Lipstick is one of the strangest objects when it comes to comic book characters, specifically its female characters.  If one looks at an average female character, the color of their lips is almost always one which could be achieved by women in the real world only with lipstick.  On the other hand, the modern female character almost never actually applies any lipstick, or at least is not seen to be.  Normal lipsticks would be at least smeared in basic fistfights, and would be subject to all kinds of weird forces from other superpowers.  Imagine Captain Marvel flying at super speeds while wearing lipstick.  Lipstick is basically a thick wax or oil applied to the lips, and it is hard to imagine that anything resembling a liquid oil which would stay put at that speed and pressure, even if it was designed to be somewhat sticky or to stay in place.  The only times that some superheroines might be seen to be applying lipstick (or any cosmetics for that matter) is if they are going out, usually for a night on the town, under the guise of their alter egos.  These moments are rare enough though, and don’t really have any bearing on the superheroics.  The only other uses of lipstick are those as poison, primarily through the Joker and Poison Ivy.  Strictly put lipstick does not exist in comics except as it applies to something else, and never to superheroics.  It is always on but never put on.
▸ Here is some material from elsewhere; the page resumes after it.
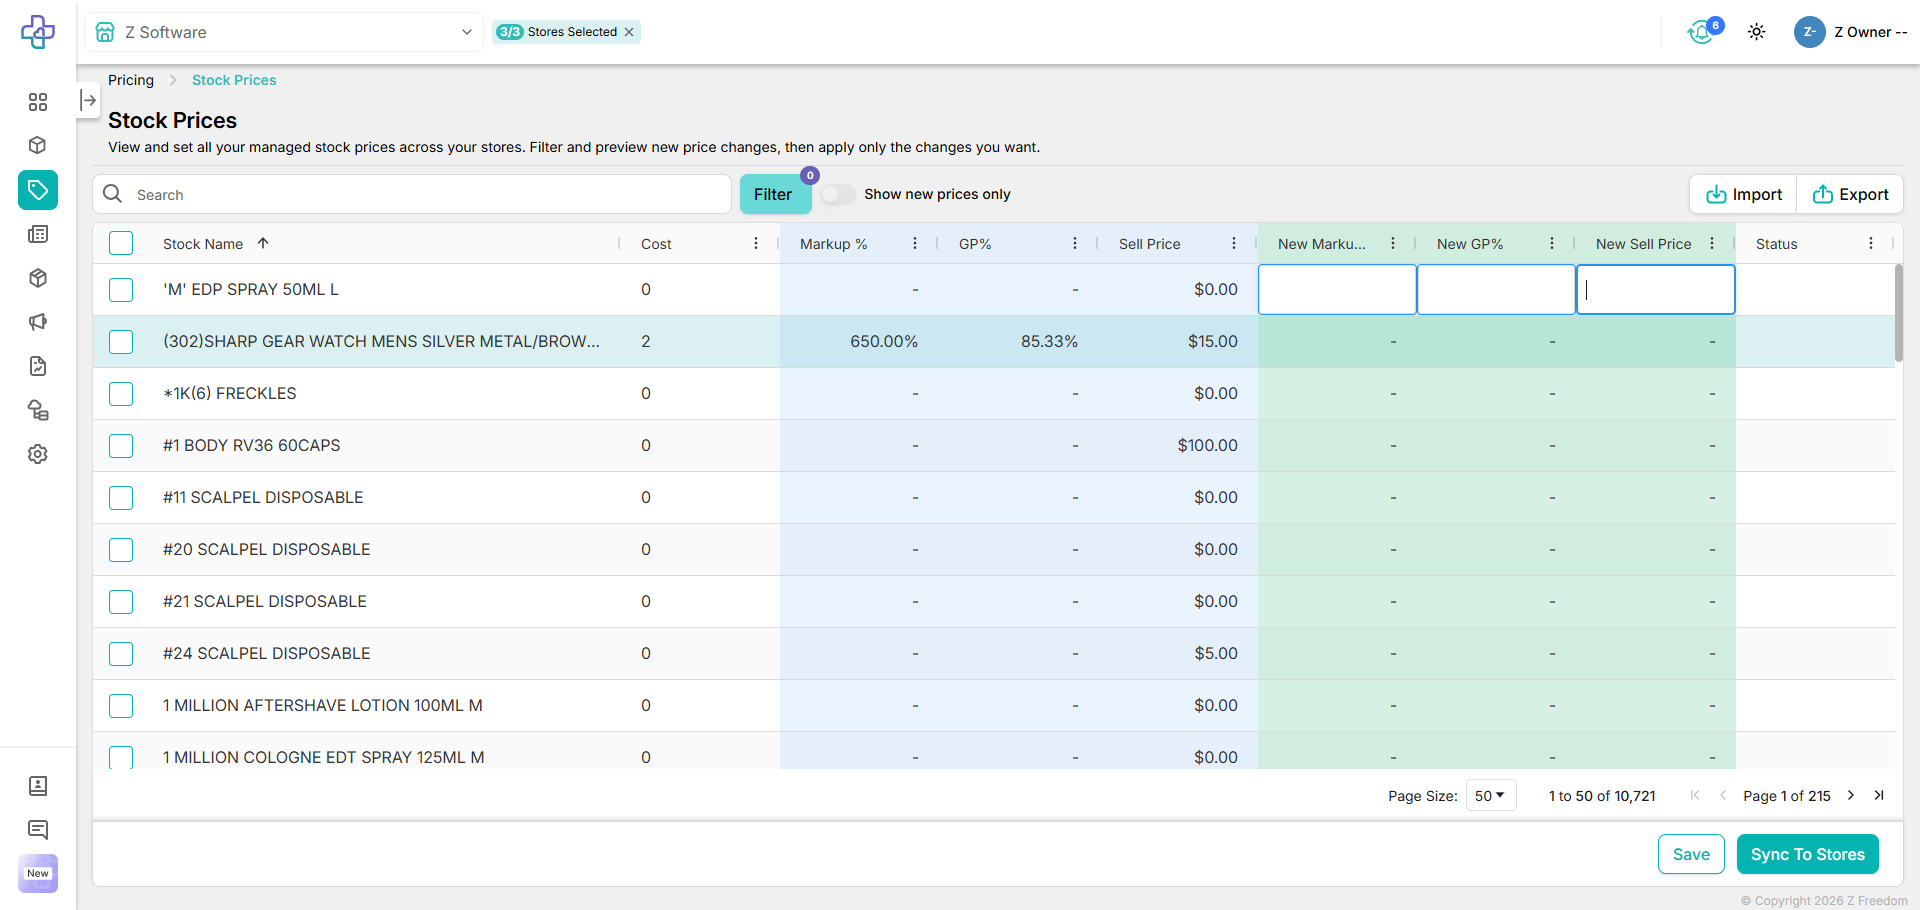Image resolution: width=1920 pixels, height=910 pixels.
Task: Open the settings gear in sidebar
Action: [38, 454]
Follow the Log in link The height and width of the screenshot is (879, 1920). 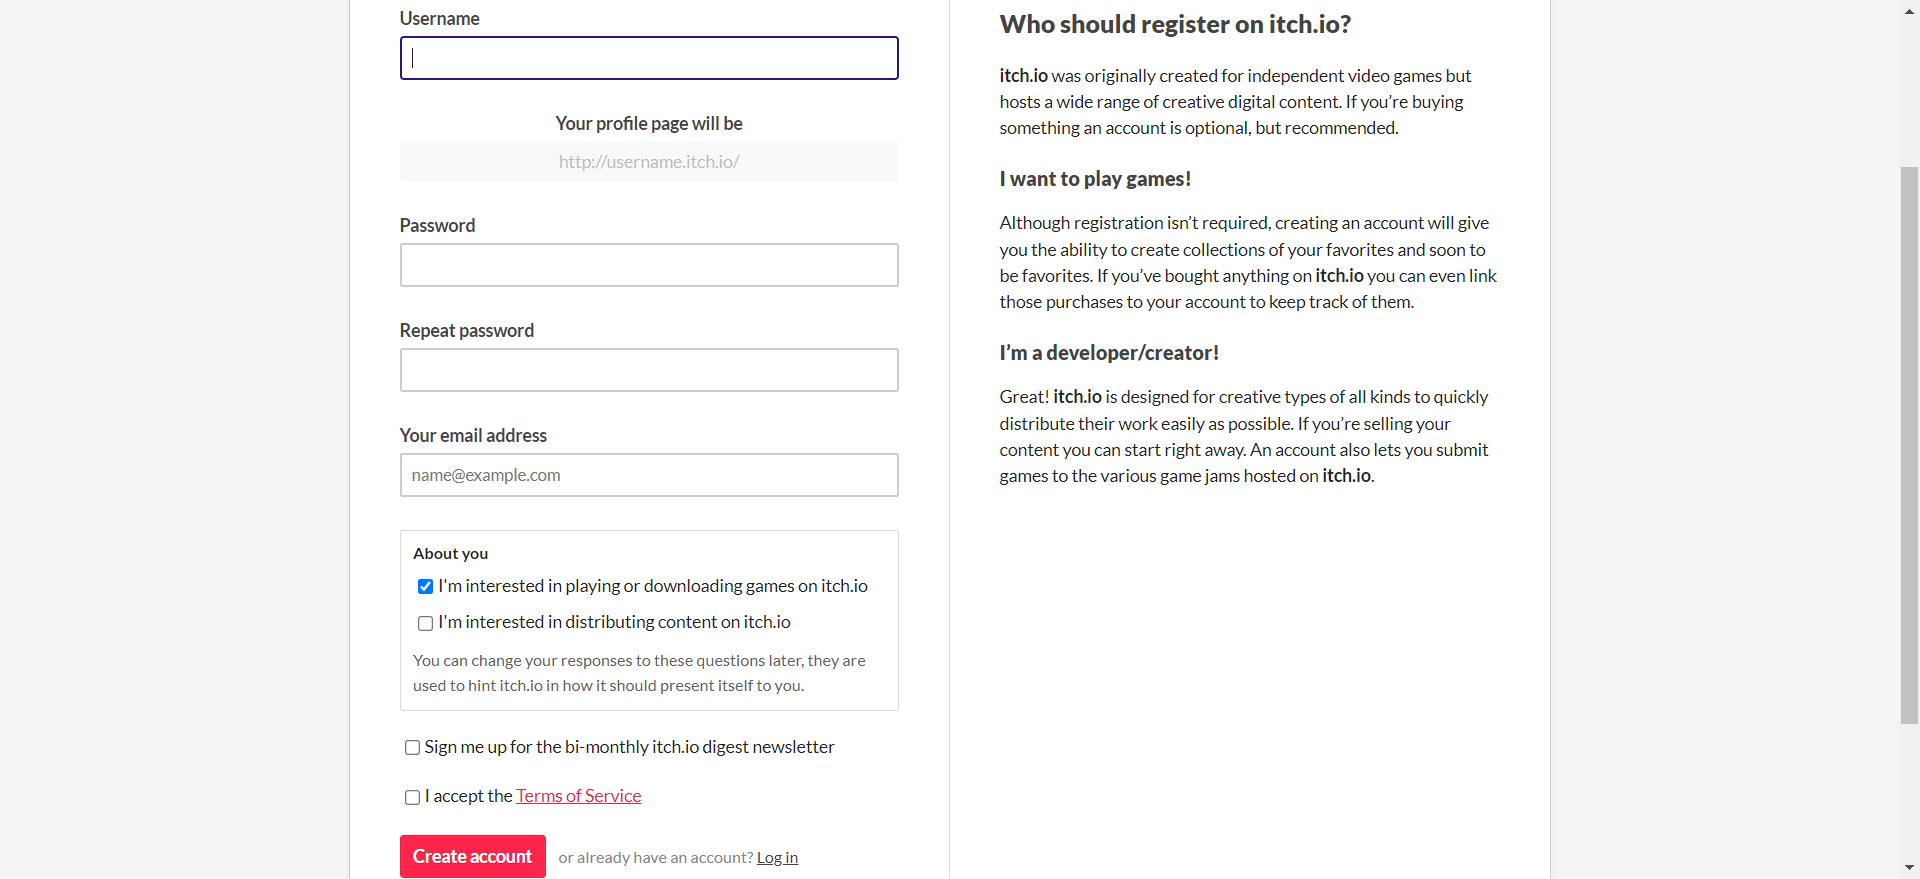[777, 858]
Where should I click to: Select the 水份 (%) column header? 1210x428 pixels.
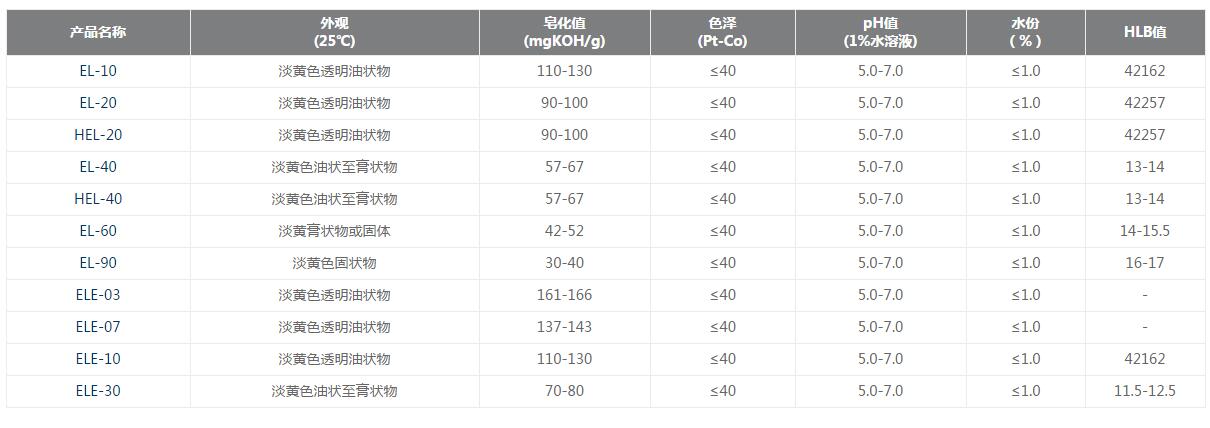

lipstick001There is an exception to the lipstick question in comics though, and that is through the role of romance comics.  This is perhaps the flip side of the argument, because as opposed to being rarely shown, it is quite often shown.  In the old time comics, lipsticks were often shown, but more so their application was used as a setting in themselves, as many lovestruck girls wondered into their vanity mirrors whether they should be date Darren or Brad, or whether Tom next door would ever find the courage to ask them out.  The role of romance comics was so strong as to infiltrate even superhero comics, as the Lois Lane series from the 1960s was primarily focused around the same concepts as romance comics.  Romance comics have obviously come and gone from the mainstream of the comic medium, even if there seems to be a minor resurgence underway.  The last major romance comics with any following were the major holdovers from the earlier days into the early to mid 1970s, with series such as Young Romance or Secret Hearts holding out until the end that a resurgence was coming.  The only remaining stalwart in the romance department has been Archie Comics, who have managed to continue their long run in romance by infusing it with a healthy dose of humor.  Nonetheless lipstick has often shown up in these comics in modern years, as they often have a feminine enough approach while also focusing on the romantic side of teenage life.

lipstick004This all ties together to make the new Archie series all the more interesting.  After a long run it was finally decided to reboot Archie with a new look and modified background into a new series.  Apparently gone is the focus on humor, to be replaced instead with a focus on storytelling.  Things are not looking as good for some of them, as Archie and Betty are facing a rocky road after a long time dating.  What made them break up?  No one knows yet, not the characters inside the book, nor the readers outside, but there is one clue, which is incidentally one which the company has cleverly used to create its own buzz, #lipstickincident.  It is not exactly clear what this is, although there are several mentions of the incident throughout the issue, as various characters react to the news and and speculate as to reasons and meanings.  While it is interesting as a hashtag, it is also interesting as it throws an otherwise unknown or ignored item to the forefront of comic books, at least for a short time.  It might not be as engaging as trying to guess the identity of Thor, but lipstick is being used to explain the tumultuous times in a relationship for two of comics’ longest running sweethearts.

6 comments

  • This is so darn true :O

  • One of my pet peeves is how artists draw women who would clearly never be wearing lipstick as wearing lipstick in comics. It’s another point of artists saying “all women are the same” when we’re not. And it can be a way of erasing the gender presentation of the more butch women in comics. I’m sorry but all the women I know in real life who look and dress like Rene Montoya or Scandal Savage do not wear lipstick. And I’ve seen them drawn with straight up red lipstick! Women aren’t all the same!

    • I can’t really claim to be anything of an expert on lipstick, as I have never worn it, but for good or bad, it does seem to be a big part of feminine identity, and what is shown in comics somewhat highlights the fact that women are sexual objects, at least to some degree. That is to say, that even if Renee Montoya is a lesbian, that she is still made to be sexually attractive to a man.

  • Maybe super powers turn your lips red and the only thing that can prevent that is a y chromosome. I don’t have any problem with makeup but I do have a problem with nonsensical uses of it. Why is it that the focus for female characters always seems to be on how attractive they are?